Some changes you will see in our journalism funding

In the next five years, we are focusing our support on those leaders and organizations we believe can help create a more anti-racist, community-centered media and advance transformative change in our public square. Key to that work will be shifting from a focus on incremental change in journalism institutions to transformative change. This transformative change must be rooted in movements, trailblazers, and coalitions inside and outside journalism that are building a new vision for what journalism can be and do in our democracy, who it works for, and with.
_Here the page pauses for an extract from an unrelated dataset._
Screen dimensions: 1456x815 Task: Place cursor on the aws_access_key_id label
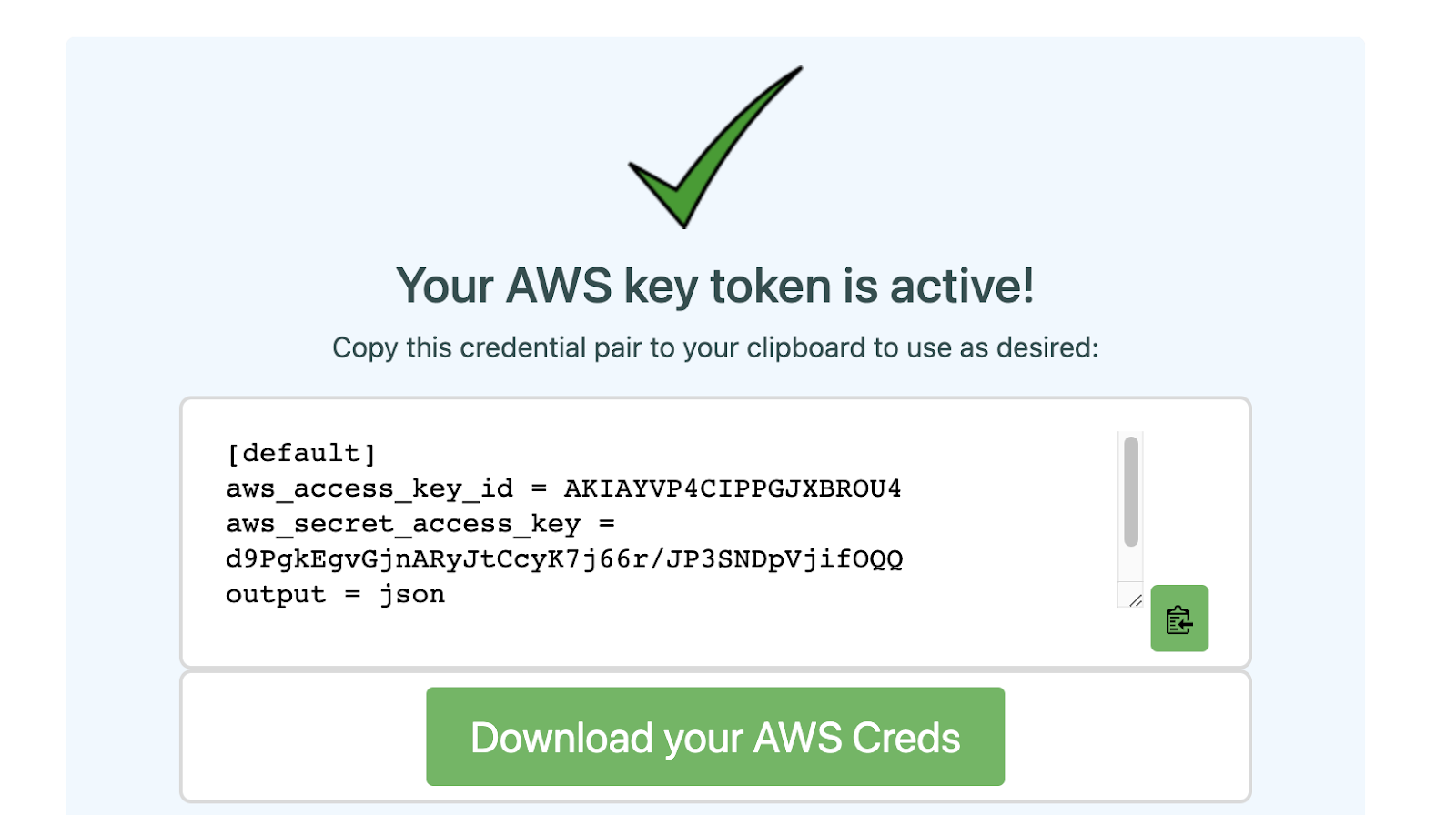[x=369, y=488]
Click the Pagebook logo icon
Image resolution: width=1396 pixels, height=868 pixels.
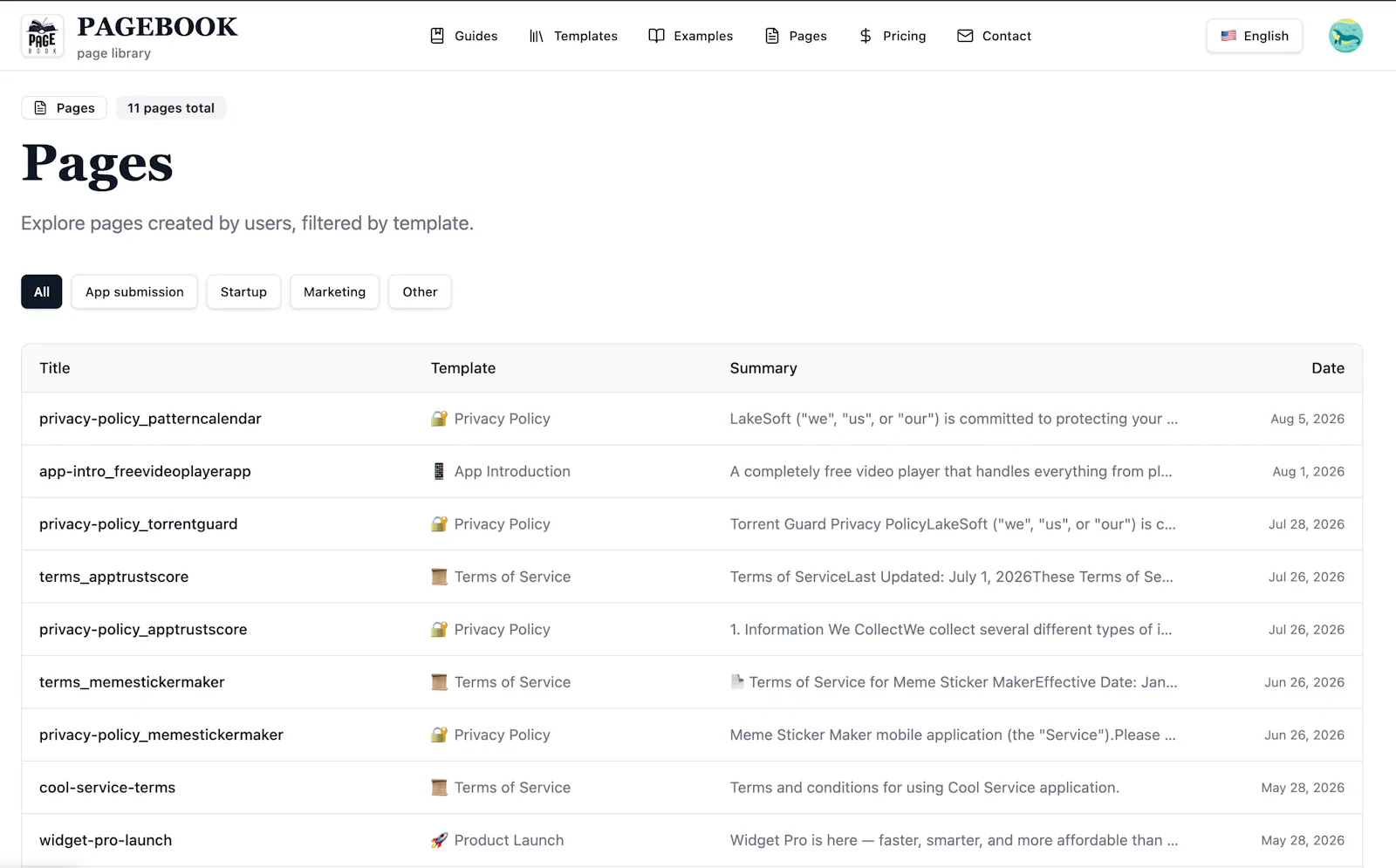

A few of the key shifts include:

  • Our new strategy will more explicitly elevate equity and racial justice as defining values across our entire portfolio by centering the work of leaders of color and those who have long been marginalized from journalism and democracy. We will invest more in those leaders and will focus on moving others in philanthropy in that direction.
  • We’ve long talked about informed communities as key to our democracy, but our new strategy is much clearer that information is power. We want to support news and information that equips people to build power for an inclusive multi-racial democracy.
  • We will invest less in large institutions and more in coalitions, networks and campaigns that help organize innovators in journalism to change the industry.
  • We no longer have a separate stand-alone press freedom strategy. Over the last five years, we’ve come to understand press freedom as a key part of sustainability and so we’ll still be funding some press freedom work as part of the infrastructure necessary to grow and sustain a truly independent media sector. We’ll also be leaning into efforts to confront harassment and abuse meant to silence journalists, especially people from marginalized communities.

As we move into our new strategies, we’re excited to continue learning and growing, and will be transparent, accessible and accountable along the way.

Moving into the next five years

While the struggles facing our public square are profound, there is real momentum growing around civic media and local news right now. All across the country we see incredible examples of people reimagining, rebuilding, and renewing journalism and the role it plays in our democracy. Those of us in philanthropy have a critical role to play in catalyzing this movement to ensure that the next era of independent media in America is just, equitable and thriving. A key part of our new strategies will also be continuing to partner with other funders to ensure we can meet this moment.

There are still many decisions left about who and how we will fund to make this vision a reality. We’ll be sharing more information, updating our website, and considering new grantees in 2023 and we welcome your partnership and accountability as we go down this path. If you have questions about our new strategy, please reach out to me — my door is always open. Again, my deepest thanks for your ongoing partnership.